▶ _EXERCISE DESCRIPTION_
Could you print the entries below exactly, starting at the line that contains "Instruction: Click SKICKA" and stopping after the last one?
===== SUPPLIED MATERIAL =====
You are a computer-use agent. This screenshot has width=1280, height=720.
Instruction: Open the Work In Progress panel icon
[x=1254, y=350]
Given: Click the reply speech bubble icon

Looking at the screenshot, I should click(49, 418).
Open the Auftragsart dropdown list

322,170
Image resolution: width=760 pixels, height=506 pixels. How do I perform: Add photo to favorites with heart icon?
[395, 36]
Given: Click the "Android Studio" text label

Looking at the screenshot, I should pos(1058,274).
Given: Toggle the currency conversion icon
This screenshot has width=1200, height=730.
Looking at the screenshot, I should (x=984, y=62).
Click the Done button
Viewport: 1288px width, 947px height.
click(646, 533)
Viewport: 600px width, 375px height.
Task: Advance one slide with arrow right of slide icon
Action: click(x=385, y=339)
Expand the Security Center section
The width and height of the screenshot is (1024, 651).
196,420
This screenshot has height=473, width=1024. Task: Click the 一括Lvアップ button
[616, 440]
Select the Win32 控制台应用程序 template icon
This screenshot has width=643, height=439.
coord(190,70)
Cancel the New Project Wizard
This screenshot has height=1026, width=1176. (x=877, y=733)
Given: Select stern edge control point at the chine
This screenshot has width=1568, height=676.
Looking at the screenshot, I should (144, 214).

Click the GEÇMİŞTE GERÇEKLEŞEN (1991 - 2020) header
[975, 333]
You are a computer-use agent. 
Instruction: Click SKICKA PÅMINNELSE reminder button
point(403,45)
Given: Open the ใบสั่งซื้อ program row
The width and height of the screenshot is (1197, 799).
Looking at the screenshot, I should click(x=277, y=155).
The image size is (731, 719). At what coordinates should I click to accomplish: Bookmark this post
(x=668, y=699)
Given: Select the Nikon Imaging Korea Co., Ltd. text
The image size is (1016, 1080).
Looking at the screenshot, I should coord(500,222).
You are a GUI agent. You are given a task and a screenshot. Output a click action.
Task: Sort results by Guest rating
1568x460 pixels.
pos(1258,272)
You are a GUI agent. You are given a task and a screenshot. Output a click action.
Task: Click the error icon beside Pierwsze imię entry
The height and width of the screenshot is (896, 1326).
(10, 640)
=====
▶ _RESULT OF THE TASK_
Instruction: Click SKICKA PÅMINNELSE reminder button
point(403,45)
Given: Open the ใบสั่งซื้อ program row
The width and height of the screenshot is (1197, 799).
Looking at the screenshot, I should click(x=277, y=155).
The image size is (731, 719). At what coordinates should I click to accomplish: Bookmark this post
(x=668, y=699)
Given: Select the Nikon Imaging Korea Co., Ltd. text
The image size is (1016, 1080).
Looking at the screenshot, I should coord(500,222).
You are a GUI agent. You are given a task and a screenshot. Output a click action.
Task: Sort results by Guest rating
1568x460 pixels.
pos(1258,272)
You are a GUI agent. You are given a task and a screenshot. Output a click action.
Task: Click the error icon beside Pierwsze imię entry
The height and width of the screenshot is (896, 1326).
(10, 640)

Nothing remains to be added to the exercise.